Scientific classification
- Kingdom: Animalia
- Phylum: Arthropoda
- Clade: Pancrustacea
- Class: Insecta
- Order: Diptera
- Family: Cecidomyiidae
- Genus: Dasineura
- Species: D. oxycoccana
- Binomial name: Dasineura oxycoccana Johnson, 1899

= Dasineura oxycoccana =

- Genus: Dasineura
- Species: oxycoccana
- Authority: Johnson, 1899

Species of gall midge

Dasineura oxycoccana, also known as blueberry gall midge or cranberry tipworm, is a species of gall midge in the family Cecidomyiidae, forming galls on Vaccinium species, notably blueberries and cranberries. It is found all across North America, being reported from Florida up throughout Maine, and west to Oregon. It has also invaded European countries including Italy, Latvia, Lithuania, Netherlands, Poland, Romania, and the UK and also recently invaded Japan and Korea. It can be a serious pest of blueberries, especially in southern states like Georgia and Florida, where it attacks floral buds and vegetative shoots. They can also attack and cause economic harm cranberries, although current research suggests that the blueberry-attacking and cranberry-attacking Dasineura oxycoccana are not truly the same species.

==Description==

Later instar blueberry gall midge larvae inside northern highbush blueberry leaf terminal

Mid instar blueberry gall midge on northern highbush blueberry leaf terminal

Adult Dasineura oxycoccana are small flies, around 2-3 mm long, with an orange abdomen. Larvae are legless maggots that can be found inside flower buds or leaf terminals. Early instar larvae are a translucent white, becoming more opaque white, and eventually maturing reddish in color.

Current research suggests Dasineura oxycoccana to be a cryptic species complex in which those that attack blueberries and those that attack cranberries have unique pheromones, genomes, and phenology, showing possible sympatric speciation. While there is potential for gene flow, blueberry gall midge and cranberry tipworm do not share reproductive behaviors.

==Range==
Dasineura oxycoccana has been reported all across North America, including British Columbia, Florida, Georgia, Maine, Massachusetts, Michigan, Mississippi, New Jersey, Oregon, Wisconsin, and Washington. It has also since invaded into Europe and Asia, and is found in countries such as Japan, Korea, Italy, Latvia, Lithuania, Netherlands, Poland, Romania, and the UK.

==Damage==

Blueberry gall midge larvae on leaf terminal of northern highbush blueberry

Blueberry gall midge damage on northern highbush blueberry leaf terminal

Dasineura oxycoccana is known to attack plants in the genus Vaccinium, with reports on Vaccinium corymbosum (northern highbush blueberry), Vaccinium X darrowii (southern highbush blueberry), Vaccinium angustifolium (lowbush blueberry), Vaccinium virgatum (rabbiteye blueberry), and Vaccinium macrocarpon (large cranberry). In southern regions like Georgia and Florida, it damages flower and vegetative buds, which can lead up to 100% losses. In more northern regions, its phenology does not always align with flowering, and thus often attacks vegetative leaf tips. This leads to curling and distortion of leaf tips and excessive branching. This insect often prefers new growth of the terminals.

**EXPLORE THE MATERIAL:**
**1.** From the gall midge article, list every Vaccinium plant that the insect is reported to attack. Give each scientific name with its common name.
**2.** Translate this sentence from the gall midge article into Spanish: "Adult Dasineura oxycoccana are small flies, around 2-3 mm long, with an orange abdomen."
**3.** According to the gall midge article, how large can crop losses get when the insect damages flower and vegetative buds in Georgia and Florida?
Work only from the gall midge article.

Dataset entries:
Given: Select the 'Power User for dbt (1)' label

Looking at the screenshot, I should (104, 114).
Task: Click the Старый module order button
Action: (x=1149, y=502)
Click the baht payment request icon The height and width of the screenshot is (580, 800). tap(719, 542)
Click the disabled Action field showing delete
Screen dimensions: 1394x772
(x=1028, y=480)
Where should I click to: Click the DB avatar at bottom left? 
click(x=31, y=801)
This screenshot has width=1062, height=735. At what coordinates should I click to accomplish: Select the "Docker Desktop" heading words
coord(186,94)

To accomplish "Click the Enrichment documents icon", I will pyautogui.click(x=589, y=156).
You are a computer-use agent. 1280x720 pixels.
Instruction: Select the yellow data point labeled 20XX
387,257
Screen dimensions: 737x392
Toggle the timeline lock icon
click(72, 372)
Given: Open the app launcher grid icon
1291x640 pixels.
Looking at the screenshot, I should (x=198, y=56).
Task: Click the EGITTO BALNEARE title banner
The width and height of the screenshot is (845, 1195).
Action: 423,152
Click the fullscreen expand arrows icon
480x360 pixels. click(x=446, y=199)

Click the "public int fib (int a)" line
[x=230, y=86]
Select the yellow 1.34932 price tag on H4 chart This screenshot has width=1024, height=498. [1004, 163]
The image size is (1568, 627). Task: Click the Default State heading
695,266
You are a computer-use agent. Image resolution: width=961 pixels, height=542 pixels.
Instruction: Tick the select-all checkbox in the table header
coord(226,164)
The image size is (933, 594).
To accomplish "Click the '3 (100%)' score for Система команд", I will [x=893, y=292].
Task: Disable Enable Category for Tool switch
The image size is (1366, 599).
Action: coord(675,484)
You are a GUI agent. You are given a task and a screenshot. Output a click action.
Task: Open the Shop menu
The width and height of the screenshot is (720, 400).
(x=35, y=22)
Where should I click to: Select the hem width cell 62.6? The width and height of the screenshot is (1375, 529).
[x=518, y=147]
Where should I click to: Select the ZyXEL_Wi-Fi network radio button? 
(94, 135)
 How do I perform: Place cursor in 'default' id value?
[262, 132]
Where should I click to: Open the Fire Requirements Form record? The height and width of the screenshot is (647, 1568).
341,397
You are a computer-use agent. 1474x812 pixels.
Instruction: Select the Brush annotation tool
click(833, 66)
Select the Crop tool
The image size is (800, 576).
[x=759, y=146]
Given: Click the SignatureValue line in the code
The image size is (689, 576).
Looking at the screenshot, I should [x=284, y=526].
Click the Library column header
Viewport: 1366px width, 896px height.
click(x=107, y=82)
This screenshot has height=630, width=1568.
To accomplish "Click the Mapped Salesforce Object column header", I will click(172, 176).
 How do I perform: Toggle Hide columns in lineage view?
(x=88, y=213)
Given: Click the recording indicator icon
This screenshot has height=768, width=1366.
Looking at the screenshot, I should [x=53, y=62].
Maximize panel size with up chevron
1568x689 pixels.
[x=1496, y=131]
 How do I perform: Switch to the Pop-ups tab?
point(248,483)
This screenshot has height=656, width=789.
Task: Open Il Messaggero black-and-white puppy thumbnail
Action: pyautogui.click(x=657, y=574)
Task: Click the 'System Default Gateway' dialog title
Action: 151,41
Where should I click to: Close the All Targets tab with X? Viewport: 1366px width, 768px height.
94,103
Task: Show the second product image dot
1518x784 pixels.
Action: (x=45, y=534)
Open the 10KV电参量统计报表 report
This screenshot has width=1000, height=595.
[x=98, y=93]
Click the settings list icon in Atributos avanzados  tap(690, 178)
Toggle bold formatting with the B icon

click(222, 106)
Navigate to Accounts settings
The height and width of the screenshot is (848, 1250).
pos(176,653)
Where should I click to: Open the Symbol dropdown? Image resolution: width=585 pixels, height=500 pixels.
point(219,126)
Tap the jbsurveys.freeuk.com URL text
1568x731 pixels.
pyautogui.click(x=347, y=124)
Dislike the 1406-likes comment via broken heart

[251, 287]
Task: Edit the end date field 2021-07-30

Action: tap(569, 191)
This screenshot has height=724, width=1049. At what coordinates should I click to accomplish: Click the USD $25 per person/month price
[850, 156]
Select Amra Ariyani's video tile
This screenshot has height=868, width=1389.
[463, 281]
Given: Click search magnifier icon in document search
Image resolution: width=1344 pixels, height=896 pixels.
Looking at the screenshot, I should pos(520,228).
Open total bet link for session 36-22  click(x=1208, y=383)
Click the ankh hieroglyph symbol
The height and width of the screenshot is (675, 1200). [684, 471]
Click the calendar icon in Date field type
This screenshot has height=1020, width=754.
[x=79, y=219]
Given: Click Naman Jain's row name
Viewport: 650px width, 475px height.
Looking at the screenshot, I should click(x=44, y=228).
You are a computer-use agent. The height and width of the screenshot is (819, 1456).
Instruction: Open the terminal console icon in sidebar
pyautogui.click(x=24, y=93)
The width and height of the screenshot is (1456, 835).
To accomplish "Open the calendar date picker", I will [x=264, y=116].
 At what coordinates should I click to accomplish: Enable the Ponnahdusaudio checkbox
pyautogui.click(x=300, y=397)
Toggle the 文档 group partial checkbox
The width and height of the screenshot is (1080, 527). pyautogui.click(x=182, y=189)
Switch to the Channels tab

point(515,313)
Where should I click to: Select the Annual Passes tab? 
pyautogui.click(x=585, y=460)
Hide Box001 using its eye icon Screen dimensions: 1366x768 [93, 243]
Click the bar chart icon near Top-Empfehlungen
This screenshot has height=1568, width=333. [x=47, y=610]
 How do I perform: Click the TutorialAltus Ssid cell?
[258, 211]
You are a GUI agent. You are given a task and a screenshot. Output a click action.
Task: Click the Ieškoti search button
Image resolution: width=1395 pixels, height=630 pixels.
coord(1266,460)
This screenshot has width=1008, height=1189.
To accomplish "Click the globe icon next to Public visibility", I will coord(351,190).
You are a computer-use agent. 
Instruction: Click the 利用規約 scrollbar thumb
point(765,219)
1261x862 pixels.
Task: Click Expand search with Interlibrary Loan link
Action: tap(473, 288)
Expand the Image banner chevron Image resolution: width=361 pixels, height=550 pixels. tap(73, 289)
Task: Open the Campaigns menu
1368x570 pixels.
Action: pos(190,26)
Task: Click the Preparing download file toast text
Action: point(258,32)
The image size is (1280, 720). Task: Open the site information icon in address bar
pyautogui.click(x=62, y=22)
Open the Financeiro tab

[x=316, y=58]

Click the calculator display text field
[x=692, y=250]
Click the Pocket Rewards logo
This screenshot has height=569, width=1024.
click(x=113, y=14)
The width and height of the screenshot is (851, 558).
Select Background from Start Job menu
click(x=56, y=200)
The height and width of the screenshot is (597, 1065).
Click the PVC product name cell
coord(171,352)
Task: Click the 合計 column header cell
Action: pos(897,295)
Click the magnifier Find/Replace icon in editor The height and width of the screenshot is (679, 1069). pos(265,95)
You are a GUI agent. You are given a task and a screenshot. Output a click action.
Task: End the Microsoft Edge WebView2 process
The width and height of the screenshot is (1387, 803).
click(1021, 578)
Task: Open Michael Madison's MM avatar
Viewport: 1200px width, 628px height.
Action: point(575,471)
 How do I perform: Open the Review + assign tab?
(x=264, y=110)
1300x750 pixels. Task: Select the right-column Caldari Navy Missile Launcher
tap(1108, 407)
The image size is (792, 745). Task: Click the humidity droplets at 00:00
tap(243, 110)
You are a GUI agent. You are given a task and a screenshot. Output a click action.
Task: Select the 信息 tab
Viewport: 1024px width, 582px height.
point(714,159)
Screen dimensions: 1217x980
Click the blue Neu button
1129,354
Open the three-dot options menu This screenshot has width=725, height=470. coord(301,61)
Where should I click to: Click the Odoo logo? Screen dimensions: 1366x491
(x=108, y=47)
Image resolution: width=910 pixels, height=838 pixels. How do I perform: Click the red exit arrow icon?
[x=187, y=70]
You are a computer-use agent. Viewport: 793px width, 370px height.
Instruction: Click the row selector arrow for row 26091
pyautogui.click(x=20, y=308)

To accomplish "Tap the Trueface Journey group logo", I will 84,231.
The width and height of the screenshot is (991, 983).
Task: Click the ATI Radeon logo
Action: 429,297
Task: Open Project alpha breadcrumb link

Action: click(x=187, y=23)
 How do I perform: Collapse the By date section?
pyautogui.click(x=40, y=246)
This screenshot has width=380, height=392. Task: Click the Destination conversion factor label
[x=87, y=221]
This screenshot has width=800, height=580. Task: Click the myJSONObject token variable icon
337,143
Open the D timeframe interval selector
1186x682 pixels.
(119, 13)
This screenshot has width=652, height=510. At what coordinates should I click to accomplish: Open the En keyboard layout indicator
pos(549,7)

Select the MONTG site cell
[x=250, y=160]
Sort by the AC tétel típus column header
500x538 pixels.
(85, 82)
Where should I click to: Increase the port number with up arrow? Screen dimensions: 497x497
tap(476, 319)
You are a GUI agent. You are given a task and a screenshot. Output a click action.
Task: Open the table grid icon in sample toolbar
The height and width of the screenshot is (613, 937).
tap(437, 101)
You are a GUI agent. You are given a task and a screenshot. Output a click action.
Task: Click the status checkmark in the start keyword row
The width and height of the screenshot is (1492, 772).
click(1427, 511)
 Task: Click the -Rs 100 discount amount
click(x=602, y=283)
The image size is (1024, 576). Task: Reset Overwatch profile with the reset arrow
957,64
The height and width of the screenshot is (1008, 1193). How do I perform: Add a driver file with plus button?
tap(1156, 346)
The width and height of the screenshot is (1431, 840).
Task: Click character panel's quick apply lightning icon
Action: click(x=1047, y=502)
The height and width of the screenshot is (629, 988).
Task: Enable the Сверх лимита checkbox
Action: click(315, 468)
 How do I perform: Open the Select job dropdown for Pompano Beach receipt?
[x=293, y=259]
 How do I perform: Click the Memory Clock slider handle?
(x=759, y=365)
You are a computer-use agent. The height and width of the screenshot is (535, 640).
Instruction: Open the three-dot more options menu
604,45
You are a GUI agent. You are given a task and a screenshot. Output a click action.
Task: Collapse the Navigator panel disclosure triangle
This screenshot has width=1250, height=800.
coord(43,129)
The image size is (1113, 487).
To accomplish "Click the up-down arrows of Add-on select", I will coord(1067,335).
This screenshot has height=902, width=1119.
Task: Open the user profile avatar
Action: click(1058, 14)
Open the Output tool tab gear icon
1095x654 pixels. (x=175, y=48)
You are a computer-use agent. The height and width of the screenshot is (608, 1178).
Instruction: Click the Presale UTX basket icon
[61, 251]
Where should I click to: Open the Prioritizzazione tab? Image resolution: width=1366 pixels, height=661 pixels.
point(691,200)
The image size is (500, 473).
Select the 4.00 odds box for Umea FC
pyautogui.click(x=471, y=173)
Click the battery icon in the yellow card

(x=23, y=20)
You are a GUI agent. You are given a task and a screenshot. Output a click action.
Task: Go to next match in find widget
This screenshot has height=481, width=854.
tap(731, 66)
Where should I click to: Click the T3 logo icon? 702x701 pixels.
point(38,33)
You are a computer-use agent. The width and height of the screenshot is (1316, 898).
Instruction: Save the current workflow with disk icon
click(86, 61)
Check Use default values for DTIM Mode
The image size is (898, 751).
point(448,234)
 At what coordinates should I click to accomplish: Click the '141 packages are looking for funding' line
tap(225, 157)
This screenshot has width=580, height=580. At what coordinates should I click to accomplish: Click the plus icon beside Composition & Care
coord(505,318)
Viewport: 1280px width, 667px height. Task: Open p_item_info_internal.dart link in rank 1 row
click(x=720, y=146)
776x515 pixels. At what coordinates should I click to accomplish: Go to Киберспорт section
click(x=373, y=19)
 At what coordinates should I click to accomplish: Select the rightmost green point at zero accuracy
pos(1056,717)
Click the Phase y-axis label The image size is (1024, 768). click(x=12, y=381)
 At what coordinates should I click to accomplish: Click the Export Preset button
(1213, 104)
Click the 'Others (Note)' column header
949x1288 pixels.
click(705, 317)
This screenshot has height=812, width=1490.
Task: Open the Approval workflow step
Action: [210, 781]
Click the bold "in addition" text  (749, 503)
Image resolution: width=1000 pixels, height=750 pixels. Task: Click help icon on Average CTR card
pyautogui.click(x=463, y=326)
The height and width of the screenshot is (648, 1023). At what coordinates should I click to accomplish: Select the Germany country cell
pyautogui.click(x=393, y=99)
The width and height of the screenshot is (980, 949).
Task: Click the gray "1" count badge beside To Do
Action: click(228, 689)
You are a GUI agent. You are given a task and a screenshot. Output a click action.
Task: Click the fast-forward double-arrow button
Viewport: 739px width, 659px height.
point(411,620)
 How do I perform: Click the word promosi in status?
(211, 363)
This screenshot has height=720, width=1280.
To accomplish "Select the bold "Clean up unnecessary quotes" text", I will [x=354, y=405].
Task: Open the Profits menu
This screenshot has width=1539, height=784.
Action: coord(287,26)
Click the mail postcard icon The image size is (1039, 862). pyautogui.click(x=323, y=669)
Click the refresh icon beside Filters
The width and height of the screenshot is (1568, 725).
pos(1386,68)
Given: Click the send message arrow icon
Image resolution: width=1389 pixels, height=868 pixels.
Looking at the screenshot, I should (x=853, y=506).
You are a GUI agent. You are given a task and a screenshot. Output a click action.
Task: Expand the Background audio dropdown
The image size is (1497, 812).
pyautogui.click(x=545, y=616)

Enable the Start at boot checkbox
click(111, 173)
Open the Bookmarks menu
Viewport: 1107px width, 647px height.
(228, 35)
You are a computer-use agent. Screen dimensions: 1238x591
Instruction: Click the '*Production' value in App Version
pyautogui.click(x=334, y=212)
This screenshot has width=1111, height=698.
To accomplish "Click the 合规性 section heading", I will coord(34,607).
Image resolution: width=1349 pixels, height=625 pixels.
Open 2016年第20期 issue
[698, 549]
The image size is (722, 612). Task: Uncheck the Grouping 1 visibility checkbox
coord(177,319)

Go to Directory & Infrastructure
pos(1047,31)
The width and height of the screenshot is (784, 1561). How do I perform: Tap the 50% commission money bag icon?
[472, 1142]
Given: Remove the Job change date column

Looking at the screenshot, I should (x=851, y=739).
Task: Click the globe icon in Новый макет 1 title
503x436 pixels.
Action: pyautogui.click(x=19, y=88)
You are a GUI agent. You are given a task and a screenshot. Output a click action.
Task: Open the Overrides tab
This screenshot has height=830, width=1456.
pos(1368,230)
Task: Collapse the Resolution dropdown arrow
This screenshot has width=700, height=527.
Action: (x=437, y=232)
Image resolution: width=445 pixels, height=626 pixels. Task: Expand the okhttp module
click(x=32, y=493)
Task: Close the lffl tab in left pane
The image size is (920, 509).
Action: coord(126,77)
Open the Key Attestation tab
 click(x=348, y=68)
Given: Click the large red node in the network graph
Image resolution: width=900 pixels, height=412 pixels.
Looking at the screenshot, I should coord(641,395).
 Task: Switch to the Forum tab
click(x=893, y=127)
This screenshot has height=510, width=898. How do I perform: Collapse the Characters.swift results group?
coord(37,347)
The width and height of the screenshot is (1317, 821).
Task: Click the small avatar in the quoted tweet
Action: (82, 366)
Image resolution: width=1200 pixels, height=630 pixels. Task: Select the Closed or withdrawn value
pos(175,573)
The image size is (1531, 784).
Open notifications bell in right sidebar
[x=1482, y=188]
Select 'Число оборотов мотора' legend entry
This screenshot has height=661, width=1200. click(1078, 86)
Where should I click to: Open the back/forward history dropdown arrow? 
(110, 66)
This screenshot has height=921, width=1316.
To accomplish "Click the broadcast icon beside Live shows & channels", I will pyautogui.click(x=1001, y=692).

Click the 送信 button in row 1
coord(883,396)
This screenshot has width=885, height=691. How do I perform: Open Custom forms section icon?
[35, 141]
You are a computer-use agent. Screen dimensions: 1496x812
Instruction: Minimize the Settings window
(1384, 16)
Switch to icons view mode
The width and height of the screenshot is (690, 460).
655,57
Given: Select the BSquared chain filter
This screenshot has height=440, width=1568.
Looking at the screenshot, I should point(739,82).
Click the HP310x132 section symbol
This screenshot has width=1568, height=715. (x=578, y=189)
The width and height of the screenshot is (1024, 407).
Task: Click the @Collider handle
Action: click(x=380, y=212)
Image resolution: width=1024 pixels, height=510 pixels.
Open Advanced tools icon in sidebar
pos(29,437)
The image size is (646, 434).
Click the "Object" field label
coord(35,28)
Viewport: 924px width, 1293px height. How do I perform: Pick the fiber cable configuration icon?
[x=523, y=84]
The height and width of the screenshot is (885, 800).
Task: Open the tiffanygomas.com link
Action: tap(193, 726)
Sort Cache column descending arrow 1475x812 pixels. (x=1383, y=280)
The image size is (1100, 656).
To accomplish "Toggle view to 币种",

**TASK SOLUTIONS:**
**1.**
- Vaccinium corymbosum (northern highbush blueberry)
- Vaccinium X darrowii (southern highbush blueberry)
- Vaccinium angustifolium (lowbush blueberry)
- Vaccinium virgatum (rabbiteye blueberry)
- Vaccinium macrocarpon (large cranberry)

**2.** Los adultos de Dasineura oxycoccana son moscas pequeñas, de unos 2-3 mm de largo, con el abdomen anaranjado.

**3.** Losses can reach up to 100%.